Fine-tuning Long-CLIP on SPRIGHT - Spatially Right datasets?

Question

Fine-tuning Long-CLIP on SPRIGHT - Spatially Right datasets?

zer0int opened this issue 6 months ago · comments

First of all, thank you for making the weights and code of this awesome CLIP publicly available - I really appreciate it!

Your paper mentions that you used 200 text-image pairs of urban scenes with long captions. Have you considered using the SPRIGHT - Spatially Right datasets for further fine-tuning?

The authors claim they have seen significant improvements on as little as 500 text-image pairs, albeit they created & made public 2.3 million images with long captions (except LAION as it's currently under review; but as researchers, I am sure you could request it).

I fine-tuned CLIP, including ViT-L/14, on SPRIGHT COCO 40k (capped to 77 token captions), and I noticed the model - similar to your models - is much more likely to predict "arrow symbols" for a given image, compared to original pre-trained CLIP models (gradient ascent, optimize for text embeddings cosine similarity with image embeddings -> CLIP 'opinion' about image).
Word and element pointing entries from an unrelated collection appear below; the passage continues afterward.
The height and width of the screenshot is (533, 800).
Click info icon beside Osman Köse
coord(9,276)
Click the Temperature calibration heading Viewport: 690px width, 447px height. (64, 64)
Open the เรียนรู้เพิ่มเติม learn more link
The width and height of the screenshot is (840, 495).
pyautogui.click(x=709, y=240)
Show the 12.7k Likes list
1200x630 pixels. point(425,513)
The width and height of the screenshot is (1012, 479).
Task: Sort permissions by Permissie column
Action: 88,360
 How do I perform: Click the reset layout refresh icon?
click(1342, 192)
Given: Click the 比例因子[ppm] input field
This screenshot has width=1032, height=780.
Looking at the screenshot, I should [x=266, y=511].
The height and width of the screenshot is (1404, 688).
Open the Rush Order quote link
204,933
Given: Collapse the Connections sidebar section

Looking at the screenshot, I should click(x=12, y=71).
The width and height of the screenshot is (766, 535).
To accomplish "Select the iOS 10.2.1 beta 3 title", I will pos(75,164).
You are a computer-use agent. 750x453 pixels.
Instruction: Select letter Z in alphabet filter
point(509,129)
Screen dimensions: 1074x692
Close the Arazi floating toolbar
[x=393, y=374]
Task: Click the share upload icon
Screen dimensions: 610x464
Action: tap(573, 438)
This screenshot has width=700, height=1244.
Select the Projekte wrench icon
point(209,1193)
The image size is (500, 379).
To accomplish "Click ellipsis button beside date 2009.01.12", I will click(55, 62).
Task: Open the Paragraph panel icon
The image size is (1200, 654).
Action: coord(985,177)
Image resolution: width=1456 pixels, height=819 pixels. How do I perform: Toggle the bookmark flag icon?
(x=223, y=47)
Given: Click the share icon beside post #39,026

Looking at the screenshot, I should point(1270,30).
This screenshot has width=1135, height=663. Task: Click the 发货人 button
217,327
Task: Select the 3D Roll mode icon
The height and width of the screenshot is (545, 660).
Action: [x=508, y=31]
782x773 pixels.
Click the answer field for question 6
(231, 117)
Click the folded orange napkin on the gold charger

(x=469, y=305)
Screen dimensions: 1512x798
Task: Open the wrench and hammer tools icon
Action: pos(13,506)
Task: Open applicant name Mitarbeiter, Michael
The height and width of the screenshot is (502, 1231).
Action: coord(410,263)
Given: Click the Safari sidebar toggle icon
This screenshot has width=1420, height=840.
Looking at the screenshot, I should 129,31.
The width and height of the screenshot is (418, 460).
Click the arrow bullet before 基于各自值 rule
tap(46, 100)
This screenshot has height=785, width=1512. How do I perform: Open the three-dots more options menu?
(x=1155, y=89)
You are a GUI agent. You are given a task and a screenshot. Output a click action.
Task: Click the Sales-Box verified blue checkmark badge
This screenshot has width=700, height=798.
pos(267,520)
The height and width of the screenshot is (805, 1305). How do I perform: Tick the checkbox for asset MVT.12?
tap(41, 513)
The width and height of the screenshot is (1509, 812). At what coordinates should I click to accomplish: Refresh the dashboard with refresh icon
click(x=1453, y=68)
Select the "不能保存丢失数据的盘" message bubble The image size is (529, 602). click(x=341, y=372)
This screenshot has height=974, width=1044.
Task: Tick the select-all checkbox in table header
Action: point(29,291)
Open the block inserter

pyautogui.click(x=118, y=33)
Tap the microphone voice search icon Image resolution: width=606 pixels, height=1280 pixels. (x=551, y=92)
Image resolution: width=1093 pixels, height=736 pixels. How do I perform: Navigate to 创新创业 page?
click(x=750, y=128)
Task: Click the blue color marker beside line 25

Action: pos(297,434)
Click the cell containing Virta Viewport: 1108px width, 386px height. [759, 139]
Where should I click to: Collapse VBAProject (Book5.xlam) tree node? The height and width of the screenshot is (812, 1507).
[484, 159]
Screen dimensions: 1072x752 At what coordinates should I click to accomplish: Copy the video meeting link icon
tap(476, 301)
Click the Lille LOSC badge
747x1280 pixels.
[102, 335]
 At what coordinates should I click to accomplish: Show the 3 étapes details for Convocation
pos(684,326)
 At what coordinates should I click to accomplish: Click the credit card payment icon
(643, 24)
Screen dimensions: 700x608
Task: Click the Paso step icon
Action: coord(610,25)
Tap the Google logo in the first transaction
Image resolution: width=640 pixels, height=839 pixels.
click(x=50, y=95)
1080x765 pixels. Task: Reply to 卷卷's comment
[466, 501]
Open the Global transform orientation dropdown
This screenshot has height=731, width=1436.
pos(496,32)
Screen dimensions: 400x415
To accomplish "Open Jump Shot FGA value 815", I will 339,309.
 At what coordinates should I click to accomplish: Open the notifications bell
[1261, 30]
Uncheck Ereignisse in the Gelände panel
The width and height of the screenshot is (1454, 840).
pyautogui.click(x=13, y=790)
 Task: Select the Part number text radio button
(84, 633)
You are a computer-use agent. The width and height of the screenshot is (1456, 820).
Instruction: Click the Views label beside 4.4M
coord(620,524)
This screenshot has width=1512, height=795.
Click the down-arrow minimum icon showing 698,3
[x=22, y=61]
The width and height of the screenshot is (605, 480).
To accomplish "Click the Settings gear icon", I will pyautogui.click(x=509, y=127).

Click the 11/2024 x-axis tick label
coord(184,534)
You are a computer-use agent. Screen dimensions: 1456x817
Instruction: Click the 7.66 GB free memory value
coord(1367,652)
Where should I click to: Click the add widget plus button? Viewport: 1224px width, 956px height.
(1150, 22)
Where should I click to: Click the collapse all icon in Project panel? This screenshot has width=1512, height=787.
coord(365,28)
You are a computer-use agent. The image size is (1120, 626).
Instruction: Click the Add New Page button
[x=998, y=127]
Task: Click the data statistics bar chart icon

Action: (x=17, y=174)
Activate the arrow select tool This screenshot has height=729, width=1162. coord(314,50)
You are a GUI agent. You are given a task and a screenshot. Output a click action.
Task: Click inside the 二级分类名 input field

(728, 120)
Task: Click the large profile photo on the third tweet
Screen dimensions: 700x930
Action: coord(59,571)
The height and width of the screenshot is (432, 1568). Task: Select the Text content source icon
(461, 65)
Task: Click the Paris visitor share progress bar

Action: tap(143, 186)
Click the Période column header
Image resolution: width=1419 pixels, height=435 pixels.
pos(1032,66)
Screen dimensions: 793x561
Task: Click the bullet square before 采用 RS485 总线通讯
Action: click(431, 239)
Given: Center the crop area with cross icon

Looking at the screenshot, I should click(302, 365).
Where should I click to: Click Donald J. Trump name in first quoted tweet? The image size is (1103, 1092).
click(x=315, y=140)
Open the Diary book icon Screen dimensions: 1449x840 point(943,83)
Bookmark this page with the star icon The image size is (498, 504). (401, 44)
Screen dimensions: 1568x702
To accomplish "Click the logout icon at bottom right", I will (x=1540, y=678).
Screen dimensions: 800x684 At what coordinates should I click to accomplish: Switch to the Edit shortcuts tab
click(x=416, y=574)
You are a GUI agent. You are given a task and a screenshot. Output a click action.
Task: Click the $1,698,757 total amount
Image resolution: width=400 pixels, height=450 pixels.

SPRIGHT fine-tune predicting arrow symbols:

Your model (-B):

This may be absolutely arbitrary and not related to anything meaningful, but: On the other hand, CLIP often uses emojis and other symbols in meaningful ways, as well as very long "longwords" - and they translate to salient concepts for e.g. guiding Stable Diffusion / SDXL. Current models are easier to prompt than they used to be, but "a CLIP knows what a CLIP sees" best, still. Prompting SDXL with CLIP's strange gradient ascent predicted "longwords" leads to excellent reproduction of given images, when judged against attention heatmaps to select best tokens / words.

Alas, maybe the "arrow token" attached to, or independent of, other tokens is actually a meaningful emergent representation of spatial relationships, too...?

PS: I have added the gradient ascent script for Long-CLIP to my fork of your repo.

Thanks again for your great work!

Beichen Zhang · Answer 1 · Thu Apr 18 2024 14:18:11 GMT+0800 (China Standard Time)

Thanks for your recognition and your comments, which do give us lots of insights. We may try using the SPRIGHT datasets for further fine-tuning later.

Again, thanks for your discussion.